**TASK TO CARRY OUT:** In the performance diary below, which piece opened the concert?

**PAGE:**
** begin **
Posts Tagged ‘dessoff choirs’

Performance diary: The Dessoff Choirs at St. James’ Church

November 21, 2010


November 20
The Dessoff Choirs, which Andy sings with, have spent all fall rehearsing with their new conductor, Christopher Shepard, for a concert of French choral music. The concert, titled “In Paradisum: French Masters from Josquin to Duruffle,” was sublime. I’m no expert on the history of choral music, but I love a lot of French impressionist music (Faure and Debussy), and this concert turned me on to a lot more. It opened gorgeously with Faure’s “Cantique de Jean Racine” and closed with Duruffle’s “Requiem,” which is sterner, less lush than Faure’s famed Mass but exquisitely performed. Poulenc’s “Four Motets for Christmastime” were spectacular – for one thing, the acoustics at St. James’ Church gave unaccompanied voices an almost perfect environment. The church was chosen partly to show off its new organ, and keyboardist Christopher Jennings got a slot to play something without the singers. I’m no fan of organ music, but he plays Saint-Saens’ “Prelude and Fugue in B Major,” which was beautiful and weirdly made me to understand that Brian Wilson must have looked to Saint-Saens as an inspiration. The most ambitious and thoroughly successful segment of the program was Shepard’s selection of Madrigals and Chansons, alternating between Renaissance church music and modern art songs. Out of eight pieces, two struck me particularly: Vincent d’Indy’s “Madrigal dans le style ancient” and Faure’s “Madrigal.” The latter had a text by Armand Silvestre so deep and wise that it made me cry. The English translation by Miriam Lewin goes:

You should know, o cruel Beauties,
That the days for loving are numbered.
** end **
**DATA EXCERPT:**
** begin **
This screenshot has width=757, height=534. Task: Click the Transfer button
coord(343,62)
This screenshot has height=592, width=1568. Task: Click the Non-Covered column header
** end **
**RESPONSE FOR THIS EXERCISE:** Faure's "Cantique de Jean Racine"